Pixel coordinate grounding data:
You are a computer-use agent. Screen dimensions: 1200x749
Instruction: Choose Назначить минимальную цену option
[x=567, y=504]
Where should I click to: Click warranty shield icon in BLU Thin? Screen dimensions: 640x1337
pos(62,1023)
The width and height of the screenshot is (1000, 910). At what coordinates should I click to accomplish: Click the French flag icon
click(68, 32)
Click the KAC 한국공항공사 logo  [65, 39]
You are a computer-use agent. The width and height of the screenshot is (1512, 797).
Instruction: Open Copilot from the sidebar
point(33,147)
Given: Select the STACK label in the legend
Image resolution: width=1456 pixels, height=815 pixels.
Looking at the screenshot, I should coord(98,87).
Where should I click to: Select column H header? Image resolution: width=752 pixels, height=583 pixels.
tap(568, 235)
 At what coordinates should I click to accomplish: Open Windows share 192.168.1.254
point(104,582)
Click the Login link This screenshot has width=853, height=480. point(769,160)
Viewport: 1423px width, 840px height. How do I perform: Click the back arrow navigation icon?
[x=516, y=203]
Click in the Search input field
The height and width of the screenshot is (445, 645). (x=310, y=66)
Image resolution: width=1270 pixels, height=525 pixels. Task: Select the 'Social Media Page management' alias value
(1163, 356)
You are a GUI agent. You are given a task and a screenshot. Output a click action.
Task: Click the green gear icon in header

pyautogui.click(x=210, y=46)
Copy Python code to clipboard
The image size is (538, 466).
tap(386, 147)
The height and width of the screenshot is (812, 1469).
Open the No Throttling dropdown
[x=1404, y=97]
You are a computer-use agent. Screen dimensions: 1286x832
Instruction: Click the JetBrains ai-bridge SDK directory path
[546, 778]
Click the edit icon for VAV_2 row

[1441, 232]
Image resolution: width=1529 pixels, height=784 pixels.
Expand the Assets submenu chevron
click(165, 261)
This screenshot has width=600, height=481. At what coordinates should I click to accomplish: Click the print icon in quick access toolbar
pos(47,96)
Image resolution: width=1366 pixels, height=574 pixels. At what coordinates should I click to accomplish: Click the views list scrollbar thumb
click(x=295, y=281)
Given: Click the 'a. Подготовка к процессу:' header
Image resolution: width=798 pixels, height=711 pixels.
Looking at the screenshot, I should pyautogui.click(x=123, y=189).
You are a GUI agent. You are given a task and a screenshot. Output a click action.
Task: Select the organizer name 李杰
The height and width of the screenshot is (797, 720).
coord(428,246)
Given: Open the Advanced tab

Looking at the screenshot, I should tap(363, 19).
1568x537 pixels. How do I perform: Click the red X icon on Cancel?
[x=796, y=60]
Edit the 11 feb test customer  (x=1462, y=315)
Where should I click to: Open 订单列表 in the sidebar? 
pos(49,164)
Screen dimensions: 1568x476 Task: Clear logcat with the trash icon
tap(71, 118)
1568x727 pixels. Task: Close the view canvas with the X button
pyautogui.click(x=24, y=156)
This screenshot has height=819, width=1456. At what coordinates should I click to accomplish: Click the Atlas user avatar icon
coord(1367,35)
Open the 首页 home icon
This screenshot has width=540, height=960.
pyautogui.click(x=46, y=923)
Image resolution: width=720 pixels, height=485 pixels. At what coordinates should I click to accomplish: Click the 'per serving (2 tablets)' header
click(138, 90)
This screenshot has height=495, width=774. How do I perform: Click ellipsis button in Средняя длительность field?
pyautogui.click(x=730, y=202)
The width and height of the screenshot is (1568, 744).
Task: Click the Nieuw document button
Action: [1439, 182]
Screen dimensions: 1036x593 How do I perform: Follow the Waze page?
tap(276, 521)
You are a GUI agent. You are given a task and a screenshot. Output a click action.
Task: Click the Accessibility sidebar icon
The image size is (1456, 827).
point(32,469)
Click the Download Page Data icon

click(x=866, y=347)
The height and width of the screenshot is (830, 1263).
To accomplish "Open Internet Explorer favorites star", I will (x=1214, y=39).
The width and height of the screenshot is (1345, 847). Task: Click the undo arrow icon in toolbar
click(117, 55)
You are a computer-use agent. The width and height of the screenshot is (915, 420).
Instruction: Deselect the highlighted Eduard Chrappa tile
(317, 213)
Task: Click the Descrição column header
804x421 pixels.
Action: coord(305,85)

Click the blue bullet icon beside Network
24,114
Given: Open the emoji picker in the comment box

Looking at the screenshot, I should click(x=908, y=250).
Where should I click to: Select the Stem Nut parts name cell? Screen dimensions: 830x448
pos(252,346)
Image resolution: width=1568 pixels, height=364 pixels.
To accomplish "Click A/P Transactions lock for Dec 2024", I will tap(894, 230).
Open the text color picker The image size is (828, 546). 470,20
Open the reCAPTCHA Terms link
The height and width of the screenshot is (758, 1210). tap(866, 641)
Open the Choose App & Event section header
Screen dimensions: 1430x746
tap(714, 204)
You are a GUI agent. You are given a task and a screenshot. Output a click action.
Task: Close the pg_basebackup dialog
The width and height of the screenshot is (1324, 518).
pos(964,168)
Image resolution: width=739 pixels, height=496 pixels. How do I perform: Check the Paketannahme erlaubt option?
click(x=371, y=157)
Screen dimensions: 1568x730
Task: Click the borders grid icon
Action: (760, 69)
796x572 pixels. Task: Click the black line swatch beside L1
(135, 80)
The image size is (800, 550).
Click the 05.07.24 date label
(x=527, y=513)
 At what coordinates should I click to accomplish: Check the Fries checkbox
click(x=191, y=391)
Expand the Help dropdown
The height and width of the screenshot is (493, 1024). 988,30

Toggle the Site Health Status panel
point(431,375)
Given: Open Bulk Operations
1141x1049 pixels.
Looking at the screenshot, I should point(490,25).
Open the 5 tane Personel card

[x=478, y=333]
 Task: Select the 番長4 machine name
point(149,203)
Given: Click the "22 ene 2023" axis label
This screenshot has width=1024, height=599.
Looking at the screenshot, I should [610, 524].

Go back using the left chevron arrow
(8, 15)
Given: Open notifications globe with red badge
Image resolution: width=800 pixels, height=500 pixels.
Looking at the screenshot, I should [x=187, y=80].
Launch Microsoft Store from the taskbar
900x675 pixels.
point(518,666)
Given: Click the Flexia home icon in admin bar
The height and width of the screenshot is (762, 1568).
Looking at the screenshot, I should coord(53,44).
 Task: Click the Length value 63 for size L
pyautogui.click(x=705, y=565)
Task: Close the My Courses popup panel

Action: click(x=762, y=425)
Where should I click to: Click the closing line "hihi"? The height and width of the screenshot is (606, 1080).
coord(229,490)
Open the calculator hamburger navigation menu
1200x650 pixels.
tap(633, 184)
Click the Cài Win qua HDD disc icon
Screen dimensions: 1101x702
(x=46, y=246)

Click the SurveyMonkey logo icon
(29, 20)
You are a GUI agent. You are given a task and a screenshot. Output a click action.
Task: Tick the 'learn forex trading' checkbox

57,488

### Task to complete
Which lines in the records above contain the string "computer"? Copy each one.

### Result below
You are a computer-use agent. Screen dimensions: 1200x749
You are a computer-use agent. The width and height of the screenshot is (1512, 797).
You are a computer-use agent. Screen dimensions: 1286x832
You are a computer-use agent. The width and height of the screenshot is (915, 420).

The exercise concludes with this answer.